The provisions of this Section 3(b) will apply to Employer Information disclosed by the Employer or any Affiliates or developed by the Employee while employed or engaged by the Employer prior to or after the date hereof during Employee’s employment by the Employer or any Affiliates.
The provisions of this Section 3 continue to apply following termination of this Agreement for so long as permitted by the governing law.
4. Return of Property. Employee acknowledges, warrants and agrees that Employee will return to the Employer all Employer Information, including, without limitation, documents, drawings, manuals, specifications, notes, computer programs, and other proprietary materials, and any copies or excerpts thereof, and any other property, client lists, client contracts, files or documents obtained as a result of Employee’s employment with the Employer and any Affiliates immediately upon the Employee’s Termination of Employment.
5. Non-Competition and Non-Solicitation Provisions.

▸ DIRECTIONS FOR THIS TASK: Extend the employment agreement excerpt by writing the body of Section 5, starting right after its heading on non-competition and non-solicitation.

▸ INFORMATION SUPPLIED:
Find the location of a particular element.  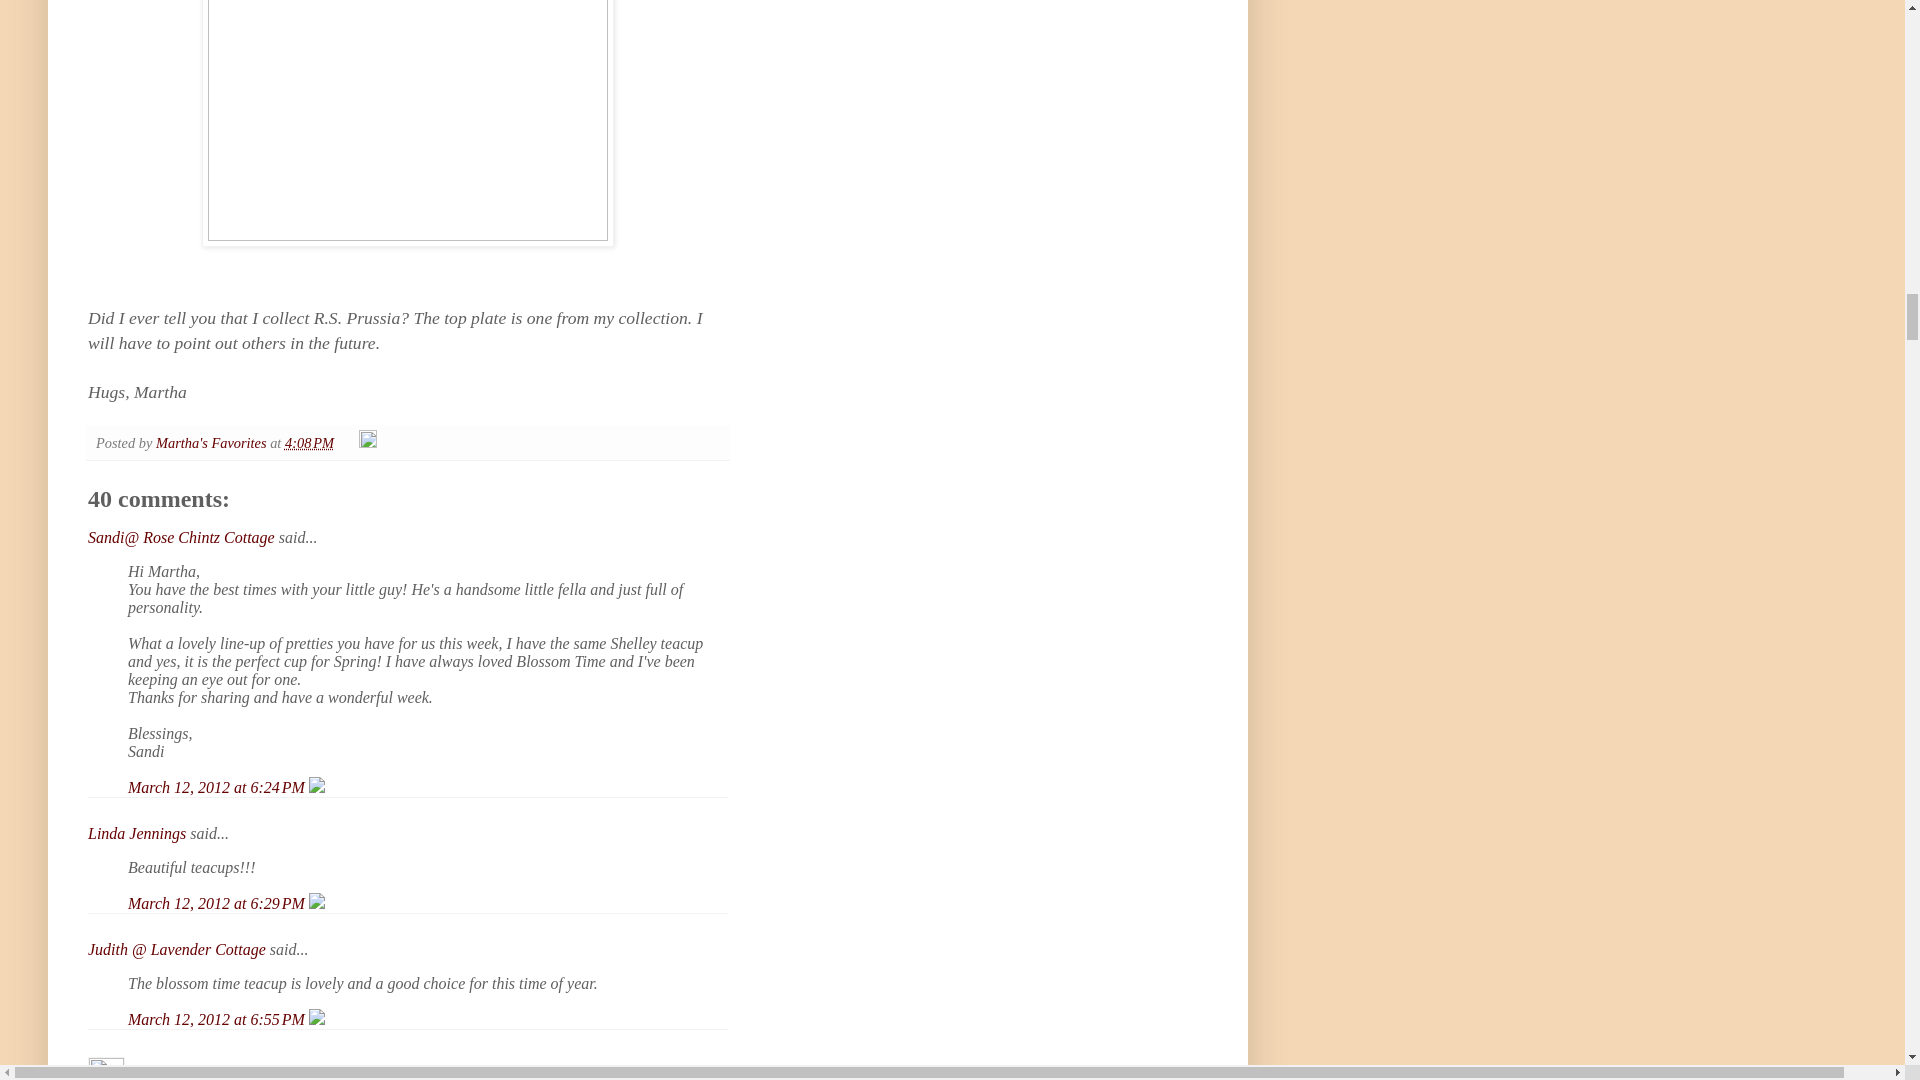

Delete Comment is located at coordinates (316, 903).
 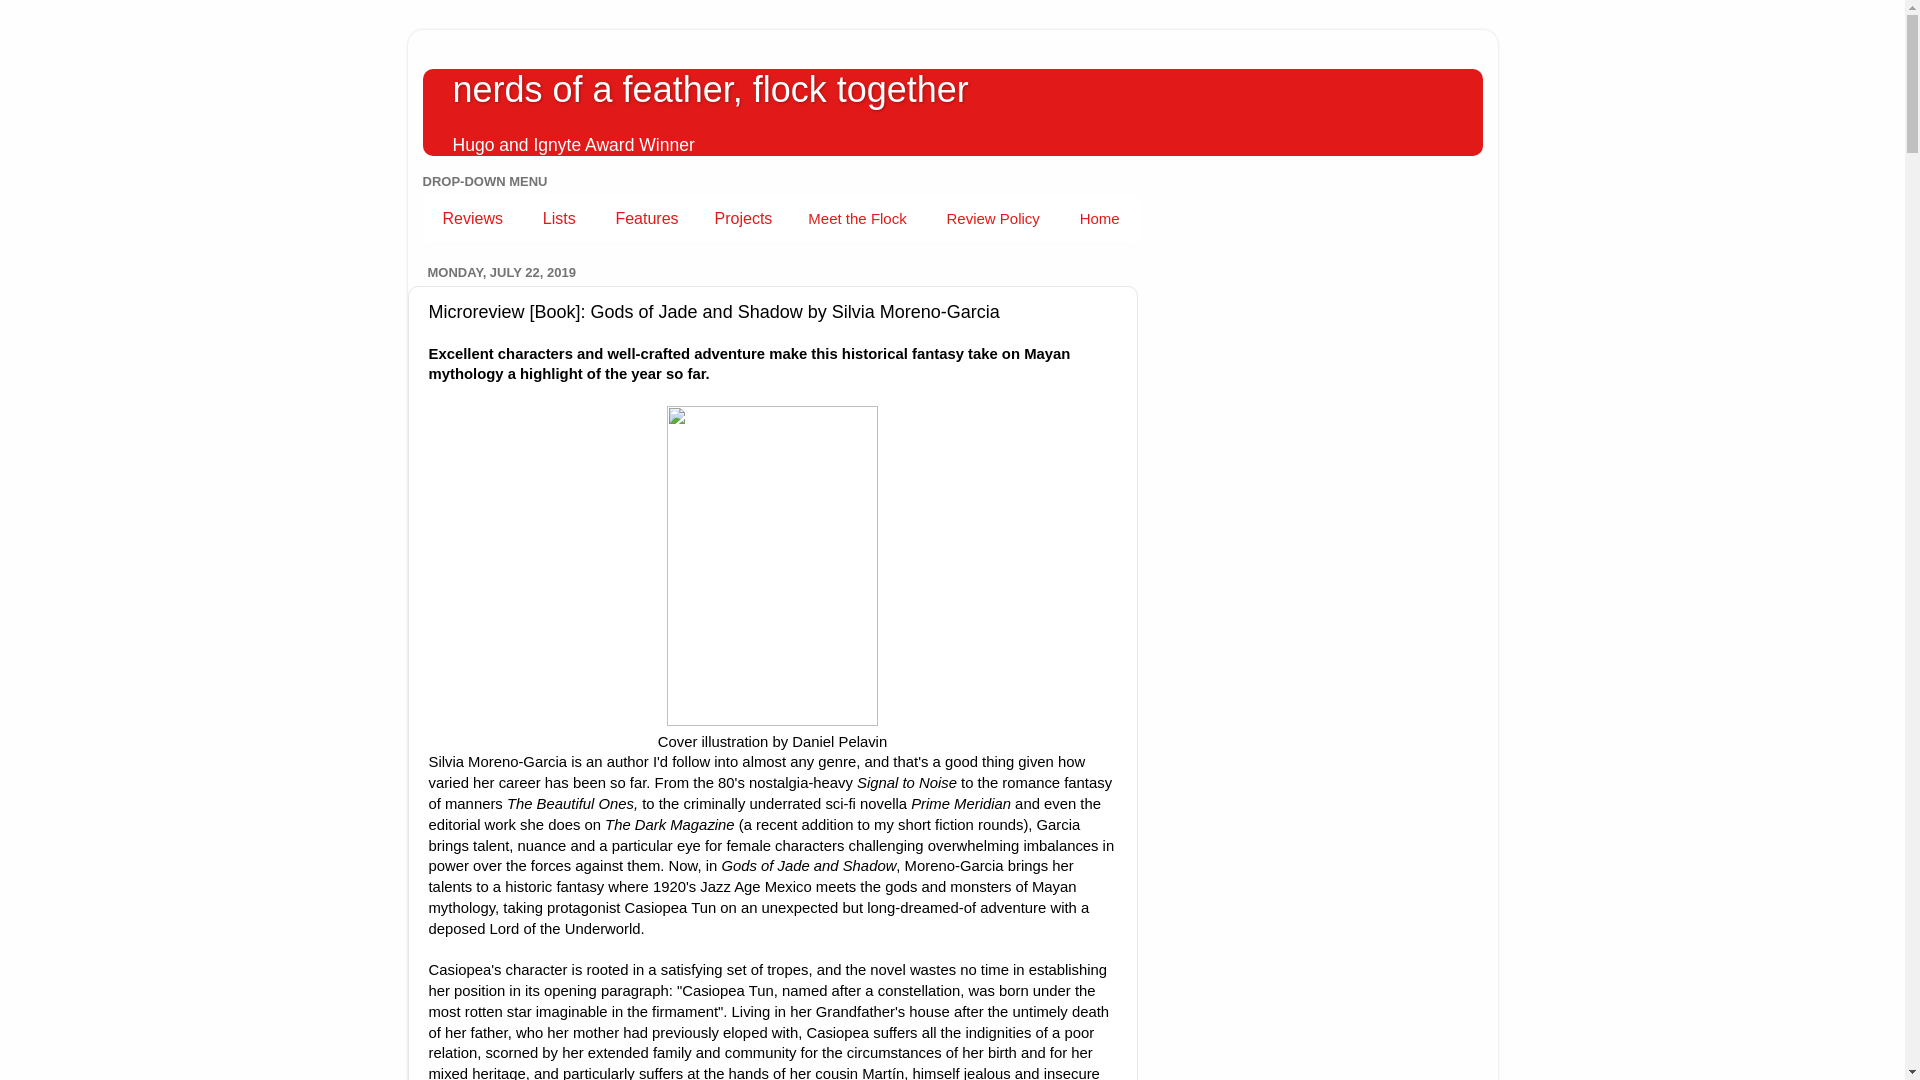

---

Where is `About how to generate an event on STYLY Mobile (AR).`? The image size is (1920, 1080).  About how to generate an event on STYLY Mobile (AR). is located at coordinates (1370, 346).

--

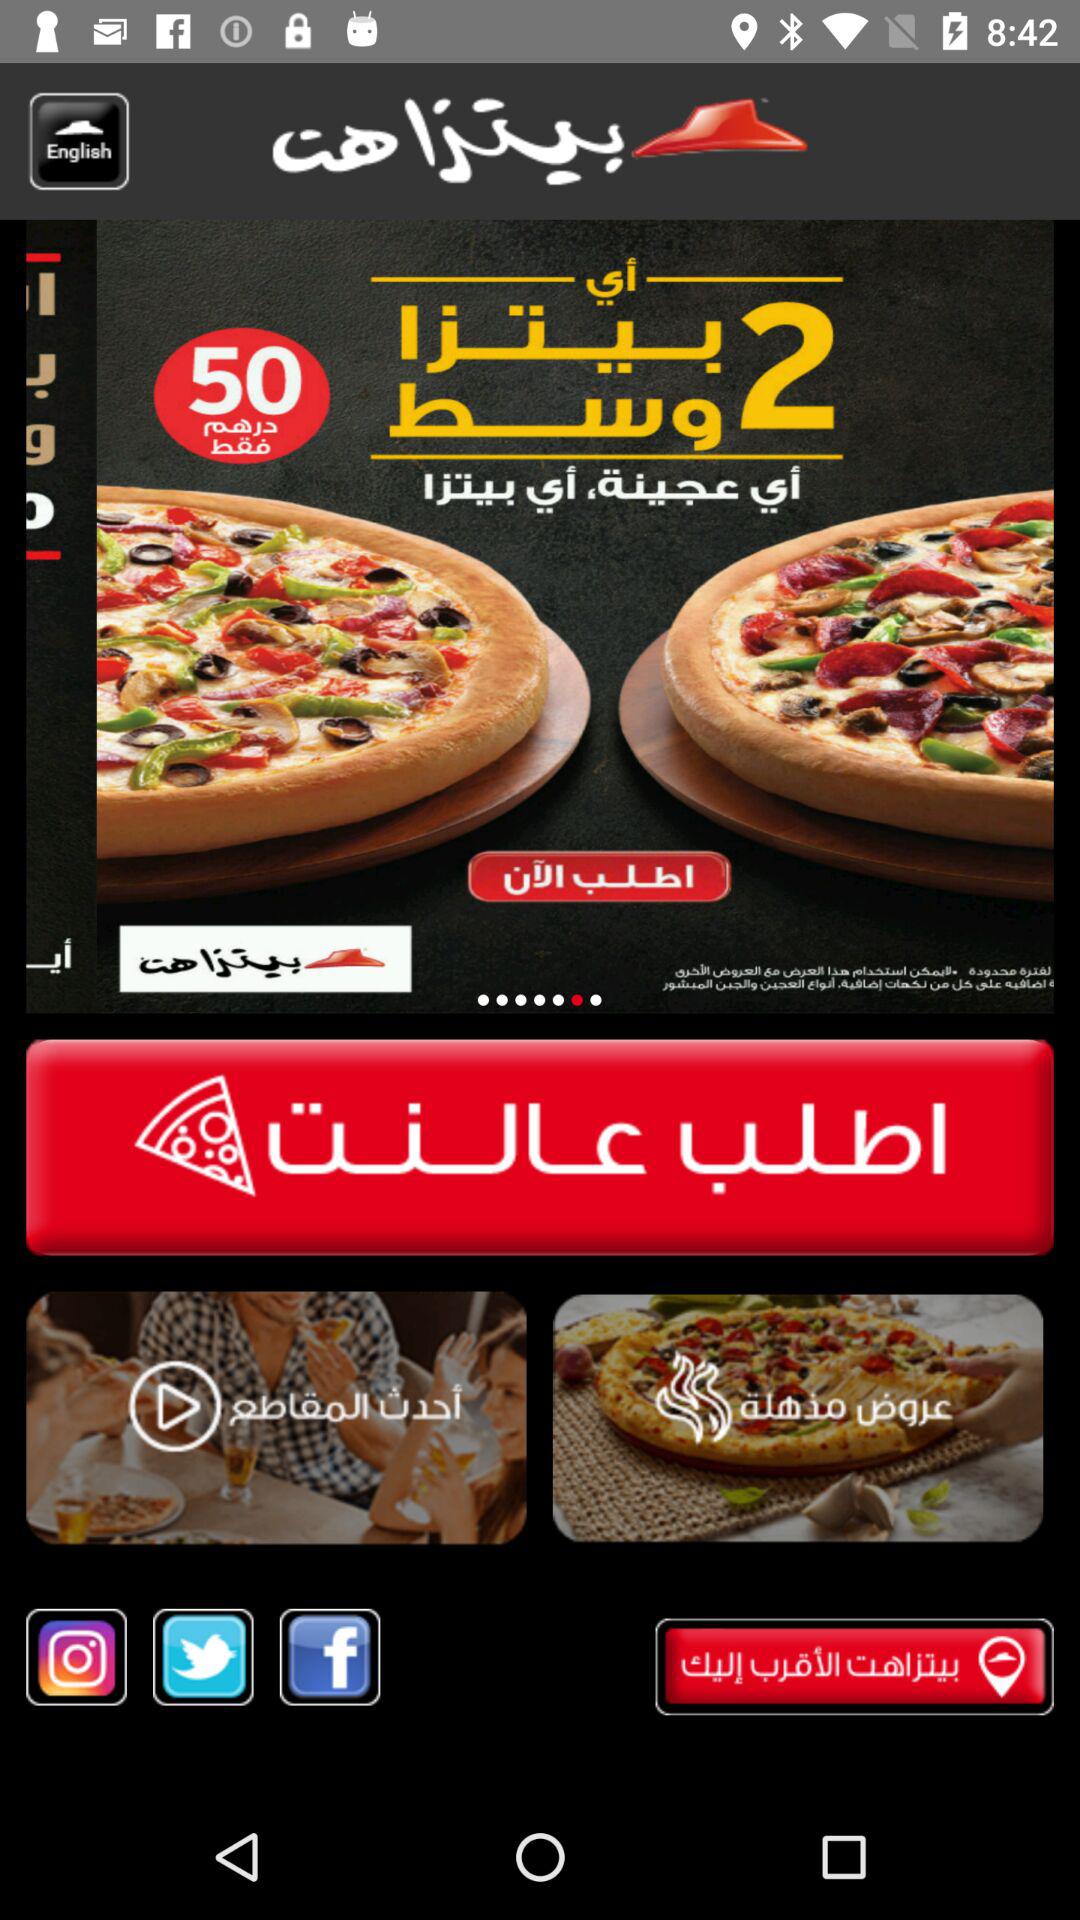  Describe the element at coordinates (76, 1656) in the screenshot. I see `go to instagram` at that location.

▸ RESULT OF THIS TASK:
(a) The Employee agrees that during the Applicable Period, the Employee will not (except on behalf of or with the prior written consent of the Employer), within the Area, either directly or indirectly, on the Executive’s own behalf or in the service or on behalf of others, perform for any Competing Business any services which are the same as or essentially the same as the services the Employee provided for the Employer. The Employer acknowledges and agrees that the Business of the Employer is conducted in the Area.
(b) The Employee agrees that during the Applicable Period, the Employee will not (except on behalf of or with the prior written consent of the Employer) on the Employee’s own behalf or in the service or on behalf of others, solicit, divert or appropriate or attempt to solicit, divert or appropriate, any business from any of the Employer’s customers within the Area with whom the Employee has or had Material Contact for purposes of providing products or services that are competitive with those provided by the Employer.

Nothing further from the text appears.